Burk: If we’re protecting visceral/emotional reactions in TM, there’s a strong strain of 1A cases saying the 1A is about deliberate, thoughtful, rational reactions. My sense is that one of the friction points in the law is TM and the 1A. Something interesting there about state intervention into expression. If one is really about visceral reactions, what relation to 1A values?

Sunder: Lemley & Buccafusco are writing about functionality screens. Science of TMs: one question is that we could push towards calling everything functional—there’s a science to how we read the red colored sole. Couldn’t we take that into © as well?

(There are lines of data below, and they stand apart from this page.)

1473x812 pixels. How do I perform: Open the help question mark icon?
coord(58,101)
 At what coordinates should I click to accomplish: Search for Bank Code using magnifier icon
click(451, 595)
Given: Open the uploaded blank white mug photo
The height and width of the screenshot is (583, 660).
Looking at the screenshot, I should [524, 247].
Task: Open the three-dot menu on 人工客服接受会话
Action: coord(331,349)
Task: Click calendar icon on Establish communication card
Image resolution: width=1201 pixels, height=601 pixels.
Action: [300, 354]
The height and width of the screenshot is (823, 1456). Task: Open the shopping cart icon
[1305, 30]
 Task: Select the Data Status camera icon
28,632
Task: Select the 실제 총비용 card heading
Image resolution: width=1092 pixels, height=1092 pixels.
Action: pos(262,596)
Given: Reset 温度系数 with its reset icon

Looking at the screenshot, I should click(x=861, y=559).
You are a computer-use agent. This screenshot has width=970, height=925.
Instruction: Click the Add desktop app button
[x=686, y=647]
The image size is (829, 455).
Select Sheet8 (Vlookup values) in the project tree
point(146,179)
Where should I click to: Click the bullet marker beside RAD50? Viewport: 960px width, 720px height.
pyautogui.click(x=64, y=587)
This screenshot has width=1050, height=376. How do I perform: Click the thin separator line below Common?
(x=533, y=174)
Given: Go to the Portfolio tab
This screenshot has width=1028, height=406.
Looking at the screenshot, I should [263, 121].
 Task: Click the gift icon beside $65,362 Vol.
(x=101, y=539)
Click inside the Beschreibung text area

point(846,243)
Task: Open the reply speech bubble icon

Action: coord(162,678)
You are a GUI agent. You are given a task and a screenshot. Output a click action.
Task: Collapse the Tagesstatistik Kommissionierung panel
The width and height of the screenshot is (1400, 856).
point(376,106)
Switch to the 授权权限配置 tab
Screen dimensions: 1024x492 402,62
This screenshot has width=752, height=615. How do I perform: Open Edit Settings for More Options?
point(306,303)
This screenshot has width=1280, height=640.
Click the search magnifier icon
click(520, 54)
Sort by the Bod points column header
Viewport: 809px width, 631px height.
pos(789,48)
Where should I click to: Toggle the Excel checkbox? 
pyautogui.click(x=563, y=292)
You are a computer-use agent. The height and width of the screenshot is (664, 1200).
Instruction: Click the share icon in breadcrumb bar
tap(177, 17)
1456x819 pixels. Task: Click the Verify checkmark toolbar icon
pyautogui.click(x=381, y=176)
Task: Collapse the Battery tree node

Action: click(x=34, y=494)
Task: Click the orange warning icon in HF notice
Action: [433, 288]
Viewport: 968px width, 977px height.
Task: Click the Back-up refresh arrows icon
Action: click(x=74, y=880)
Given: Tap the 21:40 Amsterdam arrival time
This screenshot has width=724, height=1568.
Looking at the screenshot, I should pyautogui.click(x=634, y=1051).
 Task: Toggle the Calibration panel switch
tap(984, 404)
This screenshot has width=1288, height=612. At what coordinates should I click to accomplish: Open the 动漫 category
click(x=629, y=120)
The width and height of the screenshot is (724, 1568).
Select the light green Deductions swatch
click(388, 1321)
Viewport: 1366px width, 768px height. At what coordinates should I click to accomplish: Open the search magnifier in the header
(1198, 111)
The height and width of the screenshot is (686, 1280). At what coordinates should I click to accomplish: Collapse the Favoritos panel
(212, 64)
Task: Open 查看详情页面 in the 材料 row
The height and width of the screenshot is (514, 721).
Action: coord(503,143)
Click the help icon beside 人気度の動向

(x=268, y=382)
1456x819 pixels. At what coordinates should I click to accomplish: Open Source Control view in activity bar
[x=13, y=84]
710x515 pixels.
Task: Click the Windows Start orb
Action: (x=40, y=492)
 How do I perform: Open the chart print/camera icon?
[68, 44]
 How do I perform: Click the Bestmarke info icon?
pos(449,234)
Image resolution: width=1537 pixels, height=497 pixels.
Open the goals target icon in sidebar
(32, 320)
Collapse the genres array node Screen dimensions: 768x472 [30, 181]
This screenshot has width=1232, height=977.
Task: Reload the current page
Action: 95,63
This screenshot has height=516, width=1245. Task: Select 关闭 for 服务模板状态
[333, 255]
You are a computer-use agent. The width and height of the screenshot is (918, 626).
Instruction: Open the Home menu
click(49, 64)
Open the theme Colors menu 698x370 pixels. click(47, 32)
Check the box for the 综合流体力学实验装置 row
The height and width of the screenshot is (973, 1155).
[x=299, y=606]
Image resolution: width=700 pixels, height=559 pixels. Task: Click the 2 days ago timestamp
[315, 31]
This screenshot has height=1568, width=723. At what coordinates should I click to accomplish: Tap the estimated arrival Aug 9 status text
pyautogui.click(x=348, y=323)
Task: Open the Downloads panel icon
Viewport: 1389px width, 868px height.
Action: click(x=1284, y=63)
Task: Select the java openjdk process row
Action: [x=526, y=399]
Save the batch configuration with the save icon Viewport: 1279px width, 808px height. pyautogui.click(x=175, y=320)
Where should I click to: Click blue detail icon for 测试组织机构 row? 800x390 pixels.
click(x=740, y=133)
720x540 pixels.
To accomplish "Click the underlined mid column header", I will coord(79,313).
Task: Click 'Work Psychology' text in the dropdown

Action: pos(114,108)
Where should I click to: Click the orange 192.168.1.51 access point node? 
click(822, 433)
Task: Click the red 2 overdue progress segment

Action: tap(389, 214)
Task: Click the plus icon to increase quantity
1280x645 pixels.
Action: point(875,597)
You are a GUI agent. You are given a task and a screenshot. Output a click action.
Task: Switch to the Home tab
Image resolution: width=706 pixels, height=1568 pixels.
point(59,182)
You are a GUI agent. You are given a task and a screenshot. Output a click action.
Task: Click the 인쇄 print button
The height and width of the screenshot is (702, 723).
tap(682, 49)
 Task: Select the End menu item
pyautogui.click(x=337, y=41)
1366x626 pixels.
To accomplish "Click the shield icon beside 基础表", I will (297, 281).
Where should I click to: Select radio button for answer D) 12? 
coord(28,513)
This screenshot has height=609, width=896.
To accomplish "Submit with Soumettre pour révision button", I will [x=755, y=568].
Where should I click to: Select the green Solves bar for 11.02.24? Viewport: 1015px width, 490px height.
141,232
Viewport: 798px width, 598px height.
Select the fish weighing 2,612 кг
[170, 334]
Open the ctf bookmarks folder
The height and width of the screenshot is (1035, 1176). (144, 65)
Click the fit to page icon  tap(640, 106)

Lemley: branding claims: not just a move away from consumers, but a move away from unfair competition: more property, “if value then right” approach.  He’s skeptical of that move; not clear to him that it’s socially desirable thing for gov’t intervention to encourage. Morally neutral (v. inventions, expression). Also not clear we need legal incentive given other incentives to engage in this type of branding. To the extent it’s valuable to encourage a religious-like reaction in people, perhaps making them happier, that is collaborative and not unidirectional. A law facilitating that still shouldn’t be “I made it and I own it” even to the extent that © and patent are b/c that value is collaboratively created. People feel proprietary interest in a brand they’ve helped to create. Readers do also connect to books, but even more true in TM.

McKenna: One immediate difficulty in imagining a world that only protects rational decisionmaking is that literature demonstrates it’s impossible to disentangle. The nonrational stuff conveys info about tangible product characteristics in interesting ways. Lemley’s point: you might recognize that it’s fine for you to build that with consumers. That isn’t deceptive and can’t be separated from other stuff. But we should recognize the same when other people use the mark nondeceptively.  The state wouldn’t get involved w/o deception; if we allow TM owner to create meaning, everyone else should be allowed to do so too.  TM’s got a bunch better at this in the 1A context over the past decade.

Silbey: people talk about how many TM registrations they’ve collected w/pride.  They say collection is important for the business model: TM was the most valuable asset.  Can correlate value to number and breadth of marks.  Hard to square w/doctrine of TMs as distinct signifiers.  Courts say there are lots of options, but TM owners feel special connection w/theirs.  TM as limitless v. TMs in practice has a social life/actual practice of collecting marks.


McKenna: Stacey Dogan argues that we need competing counternarratives about the harms of protection—speech, competition. It won’t be enough to say “you’re making these rights too broad.” That maps pretty well descriptively to the places where TM has swung back in the past few decades—increasing bite of functionality, Wal-Mart.  Other things courts seem to get is boundary questions—when this starts to look like ©, that bothers them; they want to say there’s a reason for having different IP regimes.